Instructions to follow –
Set down, please, without alteration, the lines of the entries below from the first through the one containing "The image size is (910, 569).".
··· Dataset
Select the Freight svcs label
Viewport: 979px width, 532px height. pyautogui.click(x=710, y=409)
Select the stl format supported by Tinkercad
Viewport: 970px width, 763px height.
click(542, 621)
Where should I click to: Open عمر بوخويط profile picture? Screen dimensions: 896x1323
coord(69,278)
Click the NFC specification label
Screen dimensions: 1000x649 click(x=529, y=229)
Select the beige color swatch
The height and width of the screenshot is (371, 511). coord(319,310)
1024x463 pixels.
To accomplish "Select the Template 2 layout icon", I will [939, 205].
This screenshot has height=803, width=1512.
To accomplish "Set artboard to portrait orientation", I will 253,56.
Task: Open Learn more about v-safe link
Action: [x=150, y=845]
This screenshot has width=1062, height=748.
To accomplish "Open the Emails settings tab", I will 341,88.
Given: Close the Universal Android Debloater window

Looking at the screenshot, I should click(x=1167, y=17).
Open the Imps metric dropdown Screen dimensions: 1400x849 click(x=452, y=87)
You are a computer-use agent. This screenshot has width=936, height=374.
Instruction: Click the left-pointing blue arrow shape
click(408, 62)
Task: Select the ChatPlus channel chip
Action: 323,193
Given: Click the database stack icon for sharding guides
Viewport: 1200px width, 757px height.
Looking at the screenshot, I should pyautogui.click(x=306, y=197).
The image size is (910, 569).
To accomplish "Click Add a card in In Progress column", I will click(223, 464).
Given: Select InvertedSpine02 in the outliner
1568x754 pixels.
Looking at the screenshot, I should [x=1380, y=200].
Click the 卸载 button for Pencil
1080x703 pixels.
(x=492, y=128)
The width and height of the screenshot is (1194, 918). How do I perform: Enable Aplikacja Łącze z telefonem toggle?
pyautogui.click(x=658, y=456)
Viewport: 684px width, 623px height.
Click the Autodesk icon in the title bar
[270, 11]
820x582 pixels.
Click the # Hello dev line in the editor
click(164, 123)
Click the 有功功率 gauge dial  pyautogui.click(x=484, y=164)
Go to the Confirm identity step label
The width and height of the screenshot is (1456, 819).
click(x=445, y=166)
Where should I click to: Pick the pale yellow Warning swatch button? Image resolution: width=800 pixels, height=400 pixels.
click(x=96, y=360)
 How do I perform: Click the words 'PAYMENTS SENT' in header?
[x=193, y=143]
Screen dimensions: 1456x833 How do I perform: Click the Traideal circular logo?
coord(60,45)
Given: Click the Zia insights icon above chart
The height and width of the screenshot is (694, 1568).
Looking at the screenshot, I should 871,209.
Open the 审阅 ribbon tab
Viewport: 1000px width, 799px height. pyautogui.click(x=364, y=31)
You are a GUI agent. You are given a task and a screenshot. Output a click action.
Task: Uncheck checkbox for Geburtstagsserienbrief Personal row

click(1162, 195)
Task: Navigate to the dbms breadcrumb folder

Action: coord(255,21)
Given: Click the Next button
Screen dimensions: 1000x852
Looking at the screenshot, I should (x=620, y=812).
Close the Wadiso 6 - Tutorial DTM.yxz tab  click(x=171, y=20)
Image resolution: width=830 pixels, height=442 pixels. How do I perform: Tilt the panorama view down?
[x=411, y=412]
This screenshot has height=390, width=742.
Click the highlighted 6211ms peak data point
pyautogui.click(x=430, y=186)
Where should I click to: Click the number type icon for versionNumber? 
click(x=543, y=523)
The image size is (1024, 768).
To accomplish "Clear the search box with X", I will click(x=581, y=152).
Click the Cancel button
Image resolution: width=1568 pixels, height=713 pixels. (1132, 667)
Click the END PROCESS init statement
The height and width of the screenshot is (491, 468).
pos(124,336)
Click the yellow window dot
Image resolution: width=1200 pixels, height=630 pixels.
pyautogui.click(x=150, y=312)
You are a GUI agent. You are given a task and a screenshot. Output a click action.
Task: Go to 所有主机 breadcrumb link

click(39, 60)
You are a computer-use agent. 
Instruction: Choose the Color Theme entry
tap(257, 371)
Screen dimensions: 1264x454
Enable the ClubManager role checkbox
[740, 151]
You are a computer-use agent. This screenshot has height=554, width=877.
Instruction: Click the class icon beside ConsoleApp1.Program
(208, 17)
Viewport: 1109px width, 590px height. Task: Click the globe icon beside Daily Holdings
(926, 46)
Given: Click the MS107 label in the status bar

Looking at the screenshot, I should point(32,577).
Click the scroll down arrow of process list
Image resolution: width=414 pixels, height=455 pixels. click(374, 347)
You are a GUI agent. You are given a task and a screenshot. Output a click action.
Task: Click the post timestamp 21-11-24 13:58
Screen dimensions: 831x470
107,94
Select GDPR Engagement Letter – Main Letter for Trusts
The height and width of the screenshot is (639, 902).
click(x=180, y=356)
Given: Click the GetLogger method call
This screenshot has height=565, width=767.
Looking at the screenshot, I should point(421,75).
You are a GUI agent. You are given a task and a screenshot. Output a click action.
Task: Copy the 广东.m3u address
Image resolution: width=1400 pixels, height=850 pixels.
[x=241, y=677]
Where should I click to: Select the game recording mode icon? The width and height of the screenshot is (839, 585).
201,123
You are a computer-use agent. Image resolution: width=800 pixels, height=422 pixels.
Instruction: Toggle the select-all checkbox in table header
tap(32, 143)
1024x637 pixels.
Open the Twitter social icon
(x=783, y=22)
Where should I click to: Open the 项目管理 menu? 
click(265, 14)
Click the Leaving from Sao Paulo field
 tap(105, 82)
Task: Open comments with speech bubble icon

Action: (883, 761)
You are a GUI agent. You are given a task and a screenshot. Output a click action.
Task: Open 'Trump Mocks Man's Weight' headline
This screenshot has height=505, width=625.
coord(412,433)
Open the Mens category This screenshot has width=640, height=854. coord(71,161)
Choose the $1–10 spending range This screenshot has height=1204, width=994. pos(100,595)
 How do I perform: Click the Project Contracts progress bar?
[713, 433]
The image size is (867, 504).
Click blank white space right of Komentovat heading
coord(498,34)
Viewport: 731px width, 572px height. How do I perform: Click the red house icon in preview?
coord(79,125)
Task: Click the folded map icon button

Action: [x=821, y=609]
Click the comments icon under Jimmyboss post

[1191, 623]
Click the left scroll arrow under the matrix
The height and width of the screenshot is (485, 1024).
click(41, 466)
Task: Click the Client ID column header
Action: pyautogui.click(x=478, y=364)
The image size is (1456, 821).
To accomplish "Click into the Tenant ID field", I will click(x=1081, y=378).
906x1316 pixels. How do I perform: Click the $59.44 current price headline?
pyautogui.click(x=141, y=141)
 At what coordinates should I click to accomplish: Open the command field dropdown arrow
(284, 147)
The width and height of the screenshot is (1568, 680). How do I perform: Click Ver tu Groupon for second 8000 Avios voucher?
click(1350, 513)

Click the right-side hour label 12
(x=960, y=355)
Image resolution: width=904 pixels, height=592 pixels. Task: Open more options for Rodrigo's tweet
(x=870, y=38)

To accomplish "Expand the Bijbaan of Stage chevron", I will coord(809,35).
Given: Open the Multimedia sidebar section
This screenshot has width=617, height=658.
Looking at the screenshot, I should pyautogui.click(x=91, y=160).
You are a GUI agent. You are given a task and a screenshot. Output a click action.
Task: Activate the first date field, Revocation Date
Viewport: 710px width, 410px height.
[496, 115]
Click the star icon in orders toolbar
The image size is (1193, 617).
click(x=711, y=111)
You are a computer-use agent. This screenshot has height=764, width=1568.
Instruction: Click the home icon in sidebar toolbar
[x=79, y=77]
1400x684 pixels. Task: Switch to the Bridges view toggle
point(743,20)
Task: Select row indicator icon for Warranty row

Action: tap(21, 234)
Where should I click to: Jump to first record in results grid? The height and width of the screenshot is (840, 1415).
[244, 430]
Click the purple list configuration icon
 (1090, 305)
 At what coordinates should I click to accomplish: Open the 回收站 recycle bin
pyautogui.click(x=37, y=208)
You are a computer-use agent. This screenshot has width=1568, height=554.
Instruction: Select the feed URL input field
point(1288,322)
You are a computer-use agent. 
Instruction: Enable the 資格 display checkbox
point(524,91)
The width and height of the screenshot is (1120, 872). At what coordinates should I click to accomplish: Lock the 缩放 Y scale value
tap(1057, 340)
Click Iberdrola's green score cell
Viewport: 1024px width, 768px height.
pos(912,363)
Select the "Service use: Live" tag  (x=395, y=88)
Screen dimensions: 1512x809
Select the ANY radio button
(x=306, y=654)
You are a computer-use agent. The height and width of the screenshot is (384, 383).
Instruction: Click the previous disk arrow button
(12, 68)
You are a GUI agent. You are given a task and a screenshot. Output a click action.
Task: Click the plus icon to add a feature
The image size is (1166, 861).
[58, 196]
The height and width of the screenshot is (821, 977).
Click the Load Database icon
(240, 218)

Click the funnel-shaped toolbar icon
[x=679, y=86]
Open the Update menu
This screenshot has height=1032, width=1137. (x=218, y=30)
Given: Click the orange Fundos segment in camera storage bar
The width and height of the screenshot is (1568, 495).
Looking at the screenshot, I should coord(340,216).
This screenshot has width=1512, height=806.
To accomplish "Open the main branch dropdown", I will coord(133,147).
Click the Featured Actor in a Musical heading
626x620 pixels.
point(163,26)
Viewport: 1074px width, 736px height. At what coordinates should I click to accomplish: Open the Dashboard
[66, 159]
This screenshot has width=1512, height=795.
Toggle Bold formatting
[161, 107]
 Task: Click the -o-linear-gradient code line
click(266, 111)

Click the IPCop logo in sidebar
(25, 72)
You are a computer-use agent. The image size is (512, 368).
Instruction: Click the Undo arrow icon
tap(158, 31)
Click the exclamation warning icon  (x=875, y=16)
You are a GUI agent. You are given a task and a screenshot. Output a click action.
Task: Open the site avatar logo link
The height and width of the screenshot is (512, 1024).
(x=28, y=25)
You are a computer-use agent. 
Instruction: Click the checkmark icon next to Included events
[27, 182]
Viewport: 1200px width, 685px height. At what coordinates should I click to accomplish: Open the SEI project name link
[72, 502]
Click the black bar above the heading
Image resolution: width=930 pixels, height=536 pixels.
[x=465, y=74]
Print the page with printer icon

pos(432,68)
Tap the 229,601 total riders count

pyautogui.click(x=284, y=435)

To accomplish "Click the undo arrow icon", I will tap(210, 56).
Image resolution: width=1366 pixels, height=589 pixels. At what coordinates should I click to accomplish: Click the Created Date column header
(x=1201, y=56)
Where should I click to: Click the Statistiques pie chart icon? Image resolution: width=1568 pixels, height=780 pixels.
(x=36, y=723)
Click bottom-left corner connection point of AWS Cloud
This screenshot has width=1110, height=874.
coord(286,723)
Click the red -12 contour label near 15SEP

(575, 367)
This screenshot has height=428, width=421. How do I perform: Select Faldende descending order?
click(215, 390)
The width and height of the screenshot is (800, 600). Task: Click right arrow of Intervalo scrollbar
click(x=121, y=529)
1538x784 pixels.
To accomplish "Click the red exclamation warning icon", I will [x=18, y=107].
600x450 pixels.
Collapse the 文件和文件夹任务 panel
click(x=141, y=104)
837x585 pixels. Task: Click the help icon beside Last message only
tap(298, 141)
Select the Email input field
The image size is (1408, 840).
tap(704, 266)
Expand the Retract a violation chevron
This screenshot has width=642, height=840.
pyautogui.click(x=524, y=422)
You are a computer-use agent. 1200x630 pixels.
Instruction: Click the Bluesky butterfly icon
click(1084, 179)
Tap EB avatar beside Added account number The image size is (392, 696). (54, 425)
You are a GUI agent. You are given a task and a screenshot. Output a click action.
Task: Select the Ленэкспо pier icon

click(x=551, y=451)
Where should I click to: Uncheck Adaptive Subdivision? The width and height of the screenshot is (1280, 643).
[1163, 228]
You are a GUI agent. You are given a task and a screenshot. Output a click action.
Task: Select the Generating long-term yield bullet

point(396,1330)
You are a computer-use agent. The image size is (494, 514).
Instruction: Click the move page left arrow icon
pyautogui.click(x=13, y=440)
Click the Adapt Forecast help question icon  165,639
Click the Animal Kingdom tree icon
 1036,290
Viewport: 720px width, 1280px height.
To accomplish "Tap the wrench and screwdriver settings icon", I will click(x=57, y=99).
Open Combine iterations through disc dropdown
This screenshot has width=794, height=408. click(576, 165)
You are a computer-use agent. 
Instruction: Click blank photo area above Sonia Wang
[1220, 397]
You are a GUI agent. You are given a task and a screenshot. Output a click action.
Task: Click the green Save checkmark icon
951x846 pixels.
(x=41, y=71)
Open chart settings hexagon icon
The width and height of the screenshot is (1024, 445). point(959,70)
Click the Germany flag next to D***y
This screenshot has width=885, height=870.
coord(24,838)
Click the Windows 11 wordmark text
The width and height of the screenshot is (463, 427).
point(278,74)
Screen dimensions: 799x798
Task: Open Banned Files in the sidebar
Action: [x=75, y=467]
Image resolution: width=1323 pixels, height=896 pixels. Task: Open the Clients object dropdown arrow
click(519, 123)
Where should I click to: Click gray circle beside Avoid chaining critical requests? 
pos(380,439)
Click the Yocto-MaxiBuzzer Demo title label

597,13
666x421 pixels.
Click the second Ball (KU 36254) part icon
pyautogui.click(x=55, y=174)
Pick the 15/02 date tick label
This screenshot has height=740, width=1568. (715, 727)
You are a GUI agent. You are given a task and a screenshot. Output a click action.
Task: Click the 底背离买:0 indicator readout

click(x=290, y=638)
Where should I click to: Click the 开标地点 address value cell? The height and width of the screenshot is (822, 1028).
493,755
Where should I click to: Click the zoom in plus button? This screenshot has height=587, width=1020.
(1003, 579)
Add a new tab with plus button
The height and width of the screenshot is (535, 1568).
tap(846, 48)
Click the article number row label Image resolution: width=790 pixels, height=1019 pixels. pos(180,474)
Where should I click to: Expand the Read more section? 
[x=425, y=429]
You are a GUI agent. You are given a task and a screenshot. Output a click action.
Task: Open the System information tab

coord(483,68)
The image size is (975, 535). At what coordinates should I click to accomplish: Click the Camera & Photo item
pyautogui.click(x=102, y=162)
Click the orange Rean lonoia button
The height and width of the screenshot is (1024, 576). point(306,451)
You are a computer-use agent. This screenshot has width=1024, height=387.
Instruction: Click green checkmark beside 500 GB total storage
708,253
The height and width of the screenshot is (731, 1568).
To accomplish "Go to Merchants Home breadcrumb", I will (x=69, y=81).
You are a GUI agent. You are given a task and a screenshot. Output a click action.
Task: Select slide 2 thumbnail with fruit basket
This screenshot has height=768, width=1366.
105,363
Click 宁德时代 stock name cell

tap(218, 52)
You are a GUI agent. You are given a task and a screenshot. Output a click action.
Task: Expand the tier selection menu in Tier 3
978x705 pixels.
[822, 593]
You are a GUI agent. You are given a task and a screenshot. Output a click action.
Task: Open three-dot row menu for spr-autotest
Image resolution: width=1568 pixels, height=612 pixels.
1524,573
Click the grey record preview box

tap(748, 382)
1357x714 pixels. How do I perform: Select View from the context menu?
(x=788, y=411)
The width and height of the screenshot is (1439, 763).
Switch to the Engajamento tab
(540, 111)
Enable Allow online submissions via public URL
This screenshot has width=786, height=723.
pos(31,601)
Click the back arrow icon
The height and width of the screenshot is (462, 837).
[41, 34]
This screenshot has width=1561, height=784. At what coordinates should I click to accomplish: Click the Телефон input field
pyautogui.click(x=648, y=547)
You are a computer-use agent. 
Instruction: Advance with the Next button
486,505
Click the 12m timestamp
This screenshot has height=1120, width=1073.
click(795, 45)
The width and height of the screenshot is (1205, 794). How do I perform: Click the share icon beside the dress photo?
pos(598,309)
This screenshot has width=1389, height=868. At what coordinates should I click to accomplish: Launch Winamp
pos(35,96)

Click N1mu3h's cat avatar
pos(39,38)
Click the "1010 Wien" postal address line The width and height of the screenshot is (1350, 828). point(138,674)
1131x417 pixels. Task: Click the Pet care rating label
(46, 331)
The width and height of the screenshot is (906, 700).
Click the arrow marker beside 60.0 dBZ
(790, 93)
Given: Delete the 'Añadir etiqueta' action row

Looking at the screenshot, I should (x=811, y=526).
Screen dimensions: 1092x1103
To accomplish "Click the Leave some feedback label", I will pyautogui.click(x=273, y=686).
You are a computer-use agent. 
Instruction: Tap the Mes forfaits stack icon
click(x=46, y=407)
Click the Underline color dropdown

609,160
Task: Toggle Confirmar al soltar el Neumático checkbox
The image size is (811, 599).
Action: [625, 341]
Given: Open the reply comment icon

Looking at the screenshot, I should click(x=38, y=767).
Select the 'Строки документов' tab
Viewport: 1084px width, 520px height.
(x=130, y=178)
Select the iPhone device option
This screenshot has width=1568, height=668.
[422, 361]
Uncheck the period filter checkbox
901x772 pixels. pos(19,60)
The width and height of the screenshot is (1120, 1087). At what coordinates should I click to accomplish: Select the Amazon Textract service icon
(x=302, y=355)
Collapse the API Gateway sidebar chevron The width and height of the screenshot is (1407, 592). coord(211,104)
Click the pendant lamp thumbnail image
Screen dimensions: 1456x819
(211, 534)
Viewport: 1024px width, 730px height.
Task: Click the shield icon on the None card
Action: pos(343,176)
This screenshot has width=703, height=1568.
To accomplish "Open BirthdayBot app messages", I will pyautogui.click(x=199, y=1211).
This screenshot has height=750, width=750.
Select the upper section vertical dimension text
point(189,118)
······
Task result –
Select the Freight svcs label
Viewport: 979px width, 532px height. pyautogui.click(x=710, y=409)
Select the stl format supported by Tinkercad
Viewport: 970px width, 763px height.
click(542, 621)
Where should I click to: Open عمر بوخويط profile picture? Screen dimensions: 896x1323
coord(69,278)
Click the NFC specification label
Screen dimensions: 1000x649 click(x=529, y=229)
Select the beige color swatch
The height and width of the screenshot is (371, 511). coord(319,310)
1024x463 pixels.
To accomplish "Select the Template 2 layout icon", I will [939, 205].
This screenshot has height=803, width=1512.
To accomplish "Set artboard to portrait orientation", I will 253,56.
Task: Open Learn more about v-safe link
Action: [x=150, y=845]
This screenshot has width=1062, height=748.
To accomplish "Open the Emails settings tab", I will 341,88.
Given: Close the Universal Android Debloater window

Looking at the screenshot, I should click(x=1167, y=17).
Open the Imps metric dropdown Screen dimensions: 1400x849 click(x=452, y=87)
You are a computer-use agent. This screenshot has width=936, height=374.
Instruction: Click the left-pointing blue arrow shape
click(408, 62)
Task: Select the ChatPlus channel chip
Action: 323,193
Given: Click the database stack icon for sharding guides
Viewport: 1200px width, 757px height.
Looking at the screenshot, I should pyautogui.click(x=306, y=197).
The image size is (910, 569).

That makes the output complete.